As causas e os sintomas

Fernando Mesquita explica à CNN Portugal que quem apresenta este transtorno tem alguma suscetibilidade a quadros clínicos depressivos, sendo pessoas mais vulneráveis e com menor capacidade de socialização. O clínico diz que não há uma causa específica para o TAS e que até pode ser  genético.

“As pessoas que mais sofrem com este transtorno no verão são as que sentem alguma insatisfação com a autoimagem, têm pouca confiança. A partir da primavera e principalmente no verão, temos o corpo mais exposto e as outras pessoas também, o que faz com que haja uma comparação”, continua o especialista, que dá conta que estes fatores levam a que muitos tentem escapar aos eventos de verão, momento mais propício aos convívios.

A psiquiatra Maria Moreno, por seu lado, explica que entre os fatores que potenciam este transtorno está exatamente a vontade de as pessoas se isolarem. No entanto, acrescenta, esta doença é maioritariamente regulada por fatores genéticos.

“É muito importante investigar a presença de doenças mentais na família. Existe uma sobreposição muito importante deste transtorno com a doença bipolar. Sabemos, por exemplo, que entre 10 e 20% das pessoas com diagnóstico de depressão sazonal têm na verdade uma doença bipolar”, diz a psiquiatra, que garante que o diagnóstico correto é fundamental para um melhor tratamento.

Esta condição pode mesmo tornar-se incapacitante para alguns, que durante o inverno preparam as férias e, depois, querem cancelar. Fernando Mesquita diz mesmo que, muitas vezes, estes pacientes preparam as férias e no momento de as gozar, sentem-se mais em baixo, deprimidos.

“Os quadros depressivos vão-se instalando, não aparecem de um dia para o outro. As pessoas começam a isolar-se, a ficar mais tristes, com pensamentos destrutivos. Sentem uma tristeza profunda, choram com facilidade e têm alterações do sono ou até do apetite.”, continua o especialista.

Esta doença, que afeta maioritariamente jovens mulheres, prejudica a qualidade de vida, mas também a relação com os outros.

“O impacto na qualidade de vida pode ser mais de 20 vezes superior ao de outras doenças físicas.
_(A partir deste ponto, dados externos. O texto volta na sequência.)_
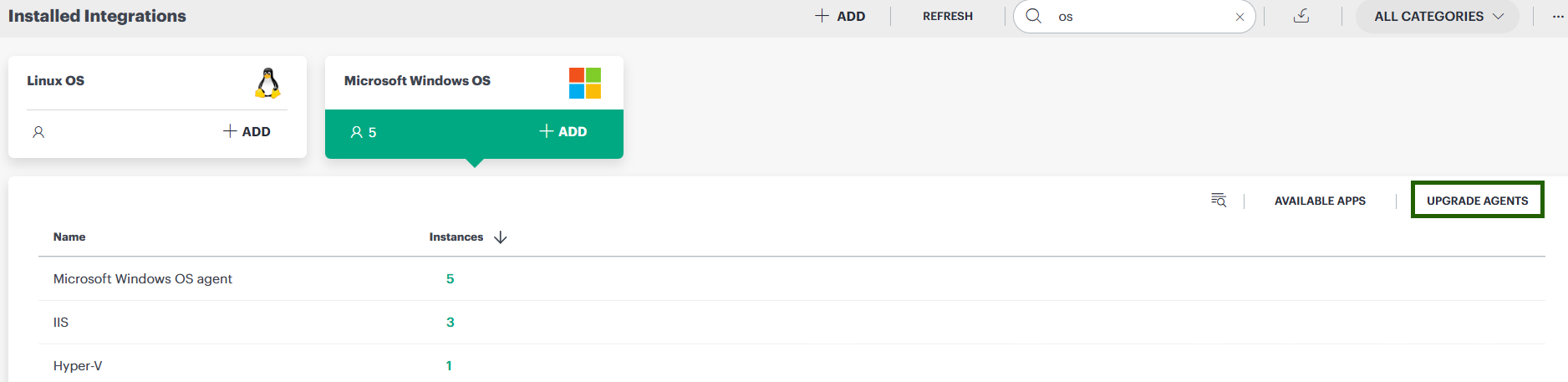The height and width of the screenshot is (382, 1568).
Task: Click the download/import tray icon
Action: coord(1301,16)
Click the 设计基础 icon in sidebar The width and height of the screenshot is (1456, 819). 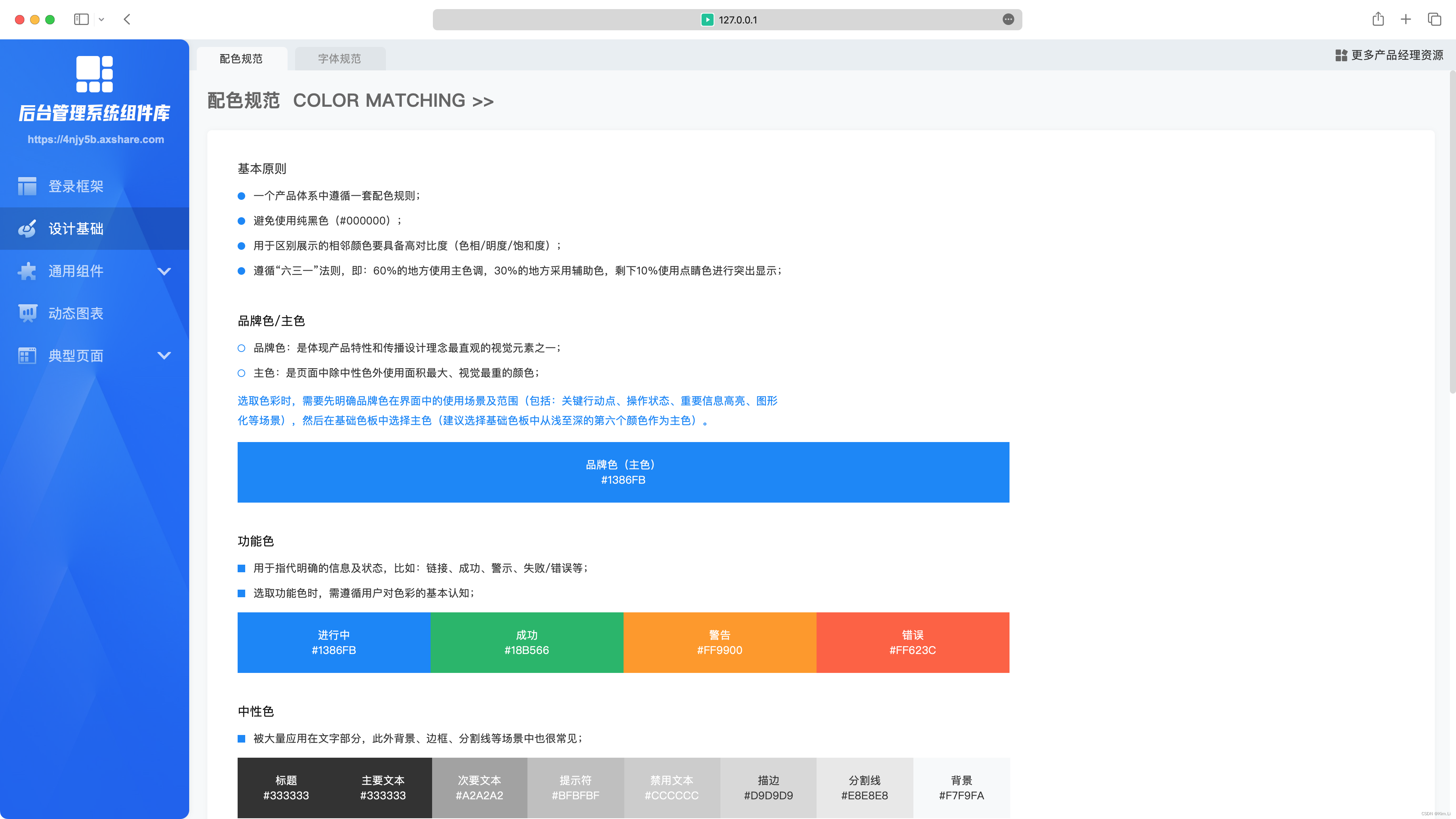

Na depressão existe uma distorção do mundo, de si e do futuro”, continua a especialista, adiantando que isolamento ou afastamento em relação ao companheiro/a, família e amigos são comuns e surgem desta incapacidade da pessoa de se sentir bem. 

Para Fernando Mesquita, quem sofre com o TAS não tem de justificar porque não gosta do verão ou se sente desconfortável com o calor e lembra que "devem ser respeitados".

“O que se tem de fazer é respeitar as necessidades dos outros. Não gostamos todos do mesmo, há quem não goste do verão”, sublinha.

A falta de tratamento

Se para o Transtorno Afetivo de inverno já existem tratamentos, como o de proporcionar que os doentes estejam mais tempo expostos à luz, para a patologia no verão não existem terapêuticas  específicas. Os especialistas aconselham a psicoterapia a nível da capacidade social e também da autoestima e, em alguns casos, o recurso a medicação. “É semelhante ao tratamento de uma depressão”, diz Fernando Mesquita.

Daniela Nogueira, professora de psicologia da Universidade da Maia e coordenadora do projeto aurora@covid19-eu explica que desde o início da pandemia que há mais pessoas a procurar ajuda no período do verão. “Há uma mudança. Não sabemos se se deve a um aumento da sensibilidade ou é a conjetura que faz com que as pessoas se sintam mais vulneráveis, mas há cada vez mais pacientes que nos procuram no verão”, explicou.

Muitos chegam às consultas sem saber o porquê de estarem tristes, descreve a psicóloga. “Não tenho razões para me sentir assim”, dizem, mas a verdade é que sentem.